At their best, user stories help keep product development solidly grounded in user needs. But they can also perpetuate the assumption that critical prioritization and research work has already taken place. Do we know that our users actually want to share a playlist? And how will launching this feature help us achieve our specific team and company goals? As with any highly prescriptive practice, writing “user stories” can inadvertently shift the goalpost from writing a useful and actionable product or feature spec to writing a formally correct product or feature spec.

Rather than trying to address every possible downstream detail in your product spec—or insisting that your product spec adheres perfectly to a format like user stories—make sure that you spend as much time as possible tying every product, feature, and idea back to a clear goal. This will help structure your thinking as it becomes time to plan and prioritize the actual work of building something, and it will give you a chance to reevaluate the roadmap if your goals change. Again, leveling up the conversation from technical details to higher-level goals will give everybody, including your technical partners, more room to find the best possible solution when the product or feature is actually being built.

Wait, You Mean We Actually Have to Build This Now?

In practice, short-term prioritization is often a much bigger pain point than medium- and long-term roadmaps. Why? Because it’s much easier to say, “We’ll build that in six months” than it is to commit the organizational resources needed to actually build something in the next week, month, or time-boxed “sprint” of work. Roadmaps often become bloated, unwieldy, and unreliable because it is so very easy to say, “Sure, we can add that to the roadmap.” But when it comes time for prioritization, you are working with a fixed amount of capacity, and there are always more super-important things to build than there is time and resources to build it.

For this reason, it is often short-term prioritization, not medium- and long-term roadmapping, where your organization’s goals are really put to the test. The bottom line with prioritization is this: prioritization will be as easy or as difficult as your goals are clear, well understood, and actionable. For that reason, prioritization tends to be a microcosm of organizational dynamics at large. Is your organization slapdash, disorganized, and chaotic? Your prioritization process will likely be the same. Is your organization noncommittal, bureaucratic, and accountability-averse? Welcome to your prioritization process. Prioritization is where organizational goals and vision turn into actual decisions about timing and resource allocation. As such, it provides us with a critical opportunity to see how well our organizational goals and vision are actually serving our day-to-day work.
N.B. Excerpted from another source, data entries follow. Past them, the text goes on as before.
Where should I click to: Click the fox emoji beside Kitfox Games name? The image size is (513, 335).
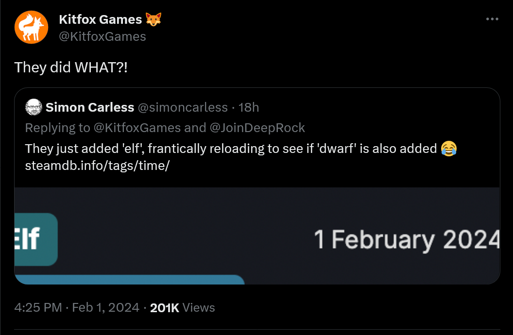[153, 19]
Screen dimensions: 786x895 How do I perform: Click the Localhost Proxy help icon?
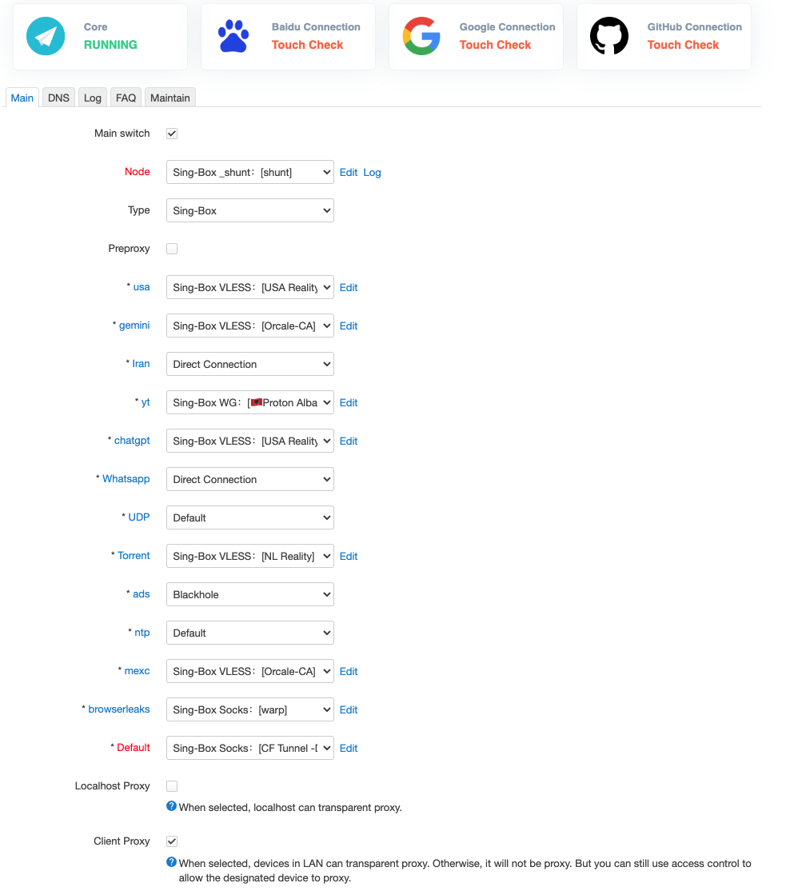(171, 806)
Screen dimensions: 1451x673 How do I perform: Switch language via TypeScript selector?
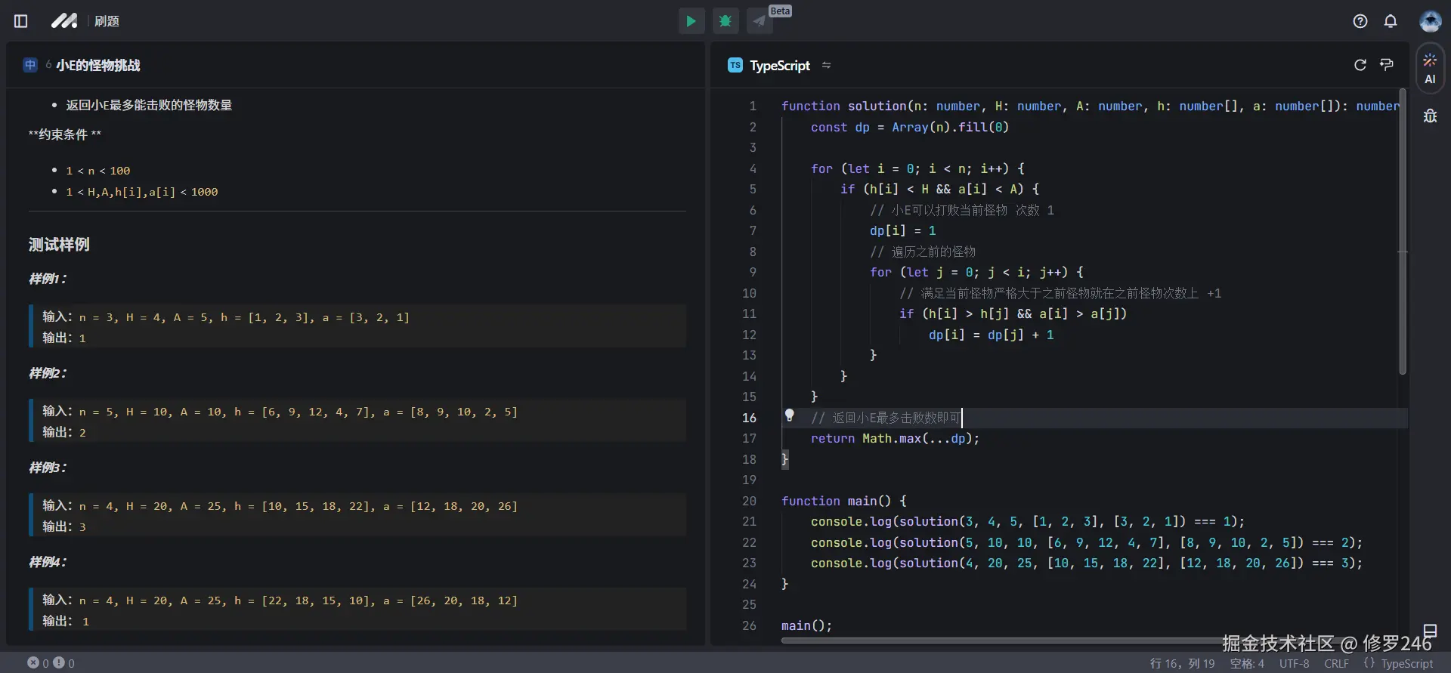tap(779, 66)
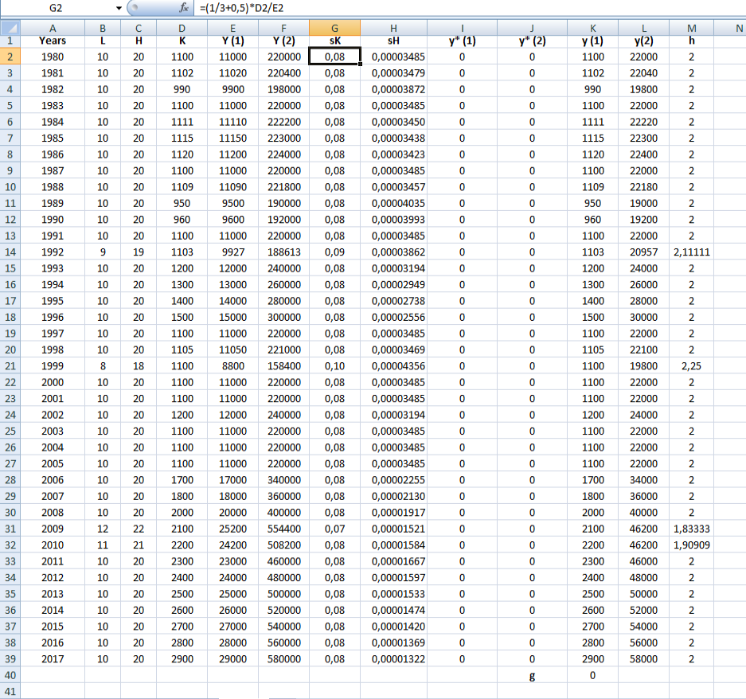Click the K value 2900 in column D

(182, 658)
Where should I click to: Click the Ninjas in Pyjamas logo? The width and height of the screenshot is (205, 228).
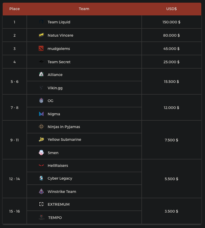point(41,127)
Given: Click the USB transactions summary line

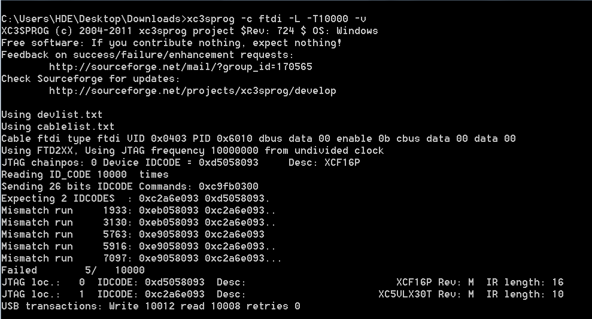Looking at the screenshot, I should tap(151, 306).
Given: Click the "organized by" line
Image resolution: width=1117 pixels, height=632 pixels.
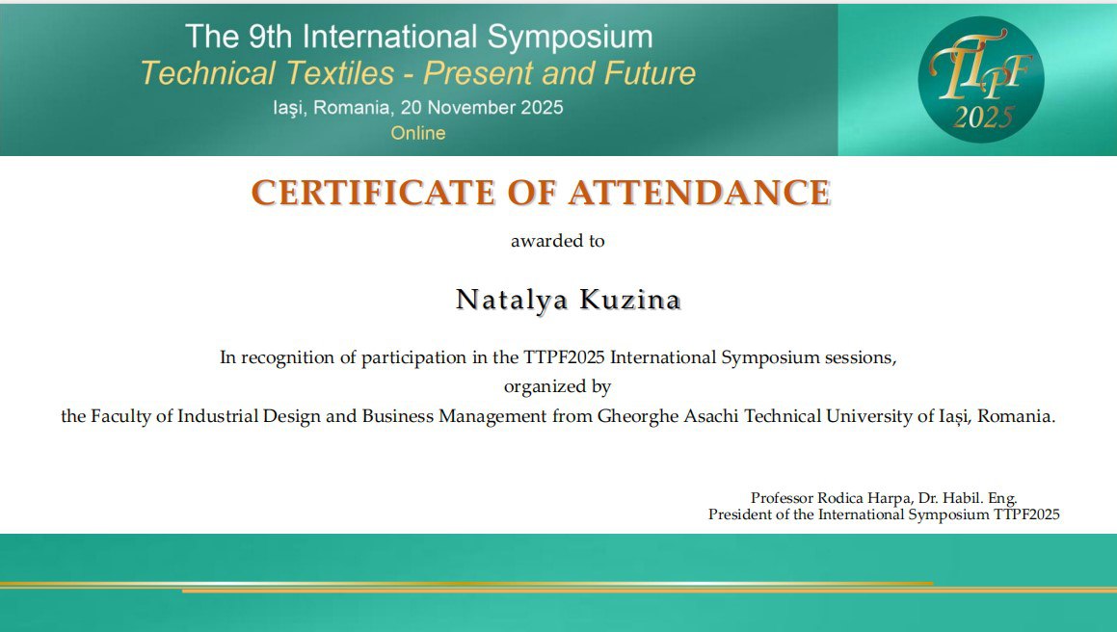Looking at the screenshot, I should [x=557, y=387].
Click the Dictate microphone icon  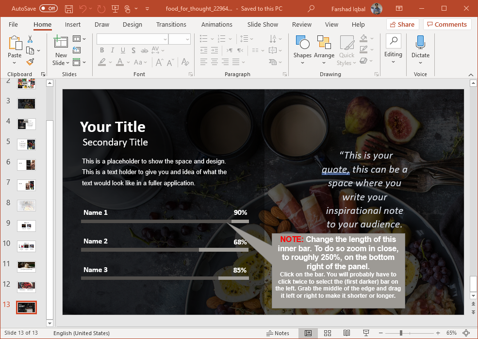420,43
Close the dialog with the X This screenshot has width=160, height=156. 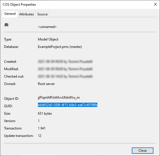155,4
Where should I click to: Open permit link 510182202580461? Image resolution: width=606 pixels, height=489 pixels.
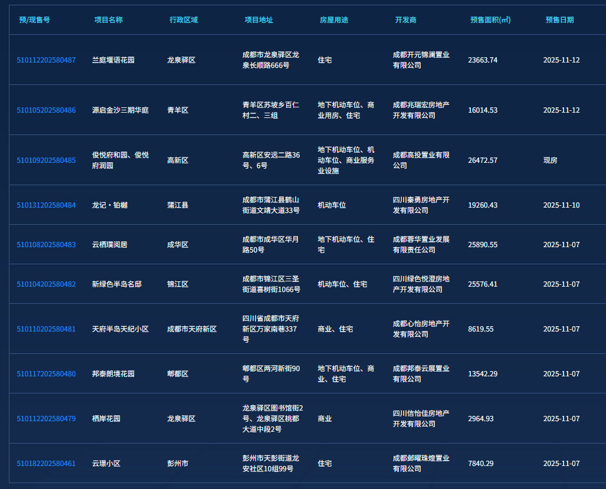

This means that the most important step you can take toward effectively prioritizing might not be sorting through a million product ideas, specifications, and user stories. Instead, you must do whatever you can to make sure that your organization’s goals are as clear and actionable as possible. The most important work of prioritization often happens before you actually sit down for a formal prioritization meeting, when you define and clarify the goals that will guide your prioritization decisions.

By way of example, suppose that your team has been tasked with prioritizing the next two-week “sprint” of work from a “backlog” of potential product and feature ideas. As you look through the product backlog in preparation for your planning meeting, you realize that it is totally unclear which of the things you could build is most important. What do you do?

You could send an uncomfortable email to your manager asking for some time to help clarify. Or, even better, you could approach your manager in person and explain that you need some help understanding your company’s goals, and that you need to get this sorted before your prioritization meeting. This will likely not be an easy conversation. You might need to ask the same question several times. You might need to walk through different scenarios with somebody who just wants to get on with their day. But by the time your conversation is over, you will (hopefully) have a better sense of what your team needs to do to meet the company’s goals and serve your manager’s strategic vision.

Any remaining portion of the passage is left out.